Copy the records below word for word, from the line that contains "Compass (150, 975)" through the end of the records, with both ends included.

*** Dataset

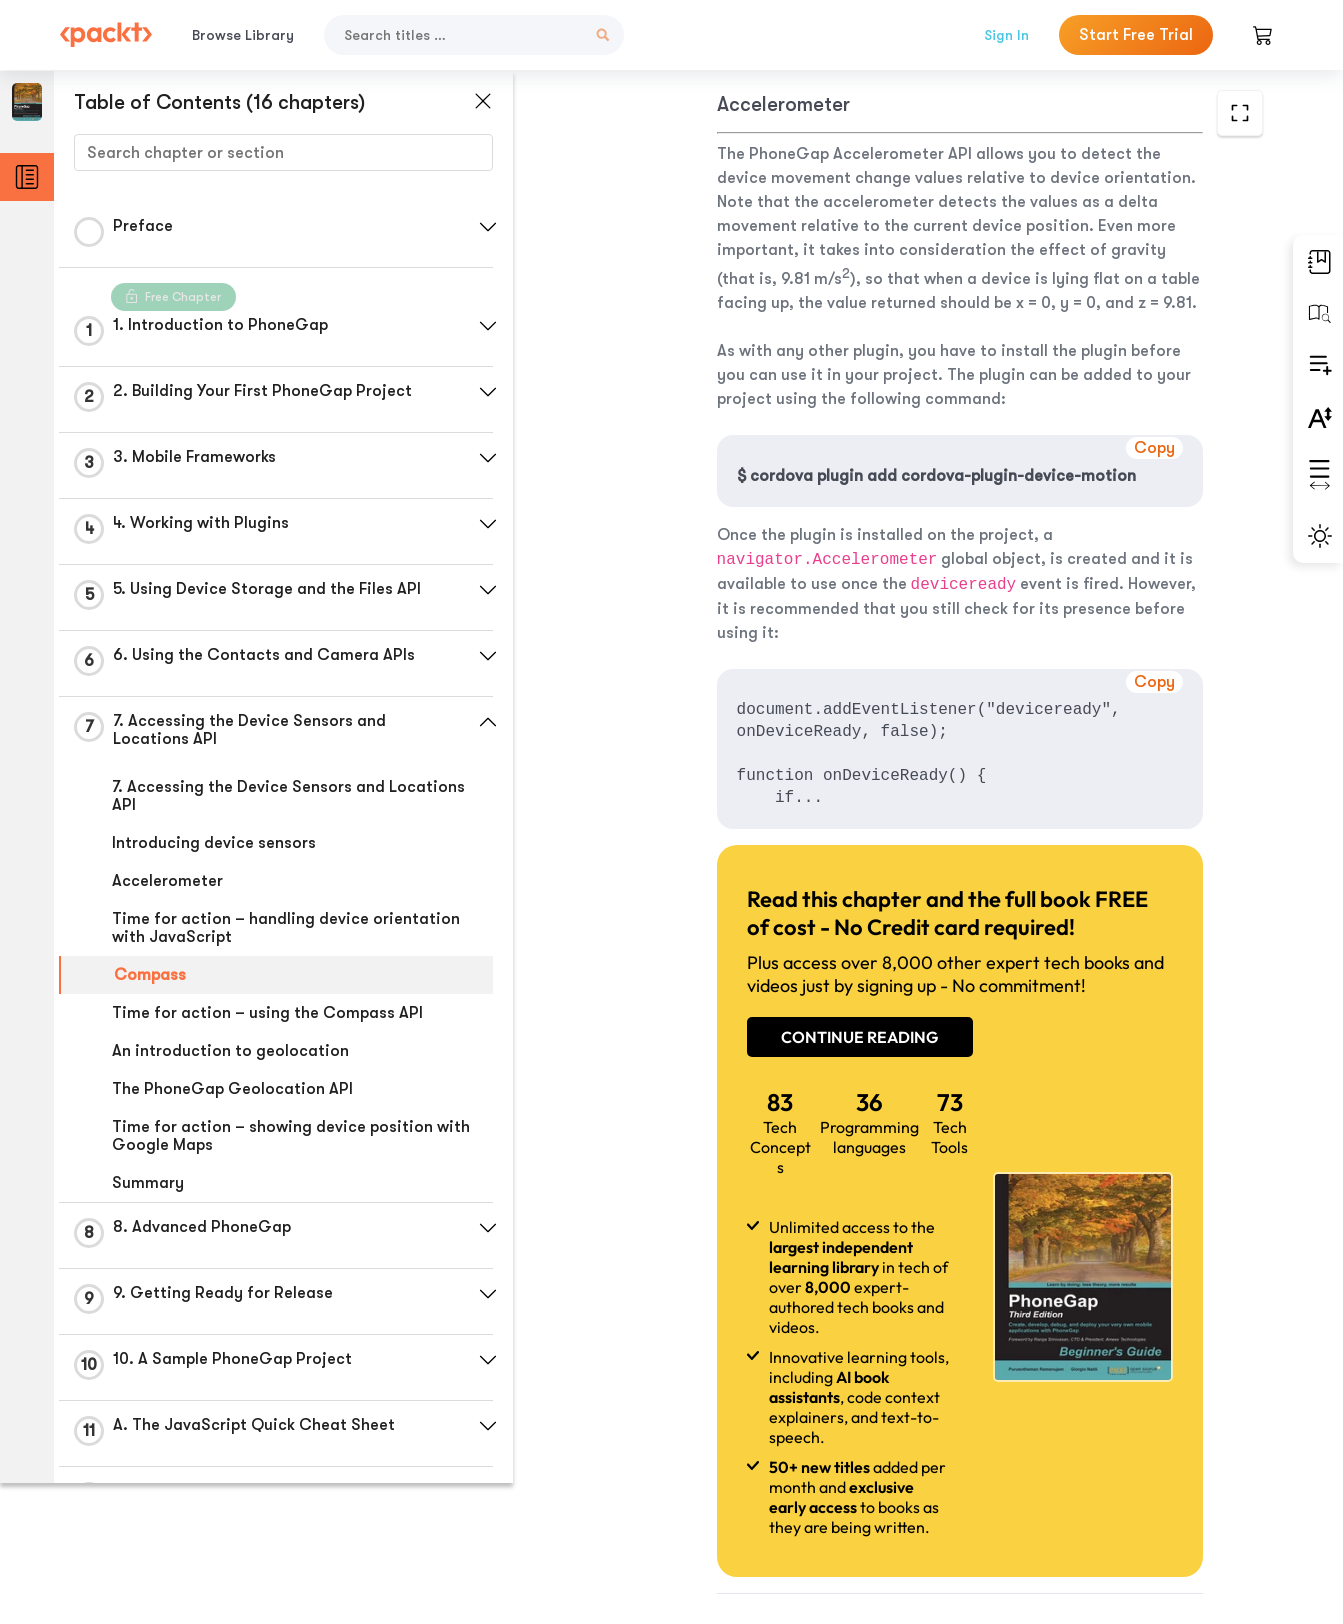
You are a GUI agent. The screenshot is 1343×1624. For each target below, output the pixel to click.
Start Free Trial (1136, 35)
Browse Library (243, 35)
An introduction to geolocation (230, 1051)
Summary (148, 1183)
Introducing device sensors (214, 843)
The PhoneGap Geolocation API (232, 1089)
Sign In (1006, 35)
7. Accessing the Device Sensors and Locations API (288, 796)
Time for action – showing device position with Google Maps (291, 1136)
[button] (475, 227)
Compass (150, 975)
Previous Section (661, 1474)
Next (1135, 1475)
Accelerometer (167, 881)
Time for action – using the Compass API (267, 1013)
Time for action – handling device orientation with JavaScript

******

The output:
Compass (150, 975)
Previous Section (661, 1474)
Next (1135, 1475)
Accelerometer (167, 881)
Time for action – using the Compass API (267, 1013)
Time for action – handling device orientation with JavaScript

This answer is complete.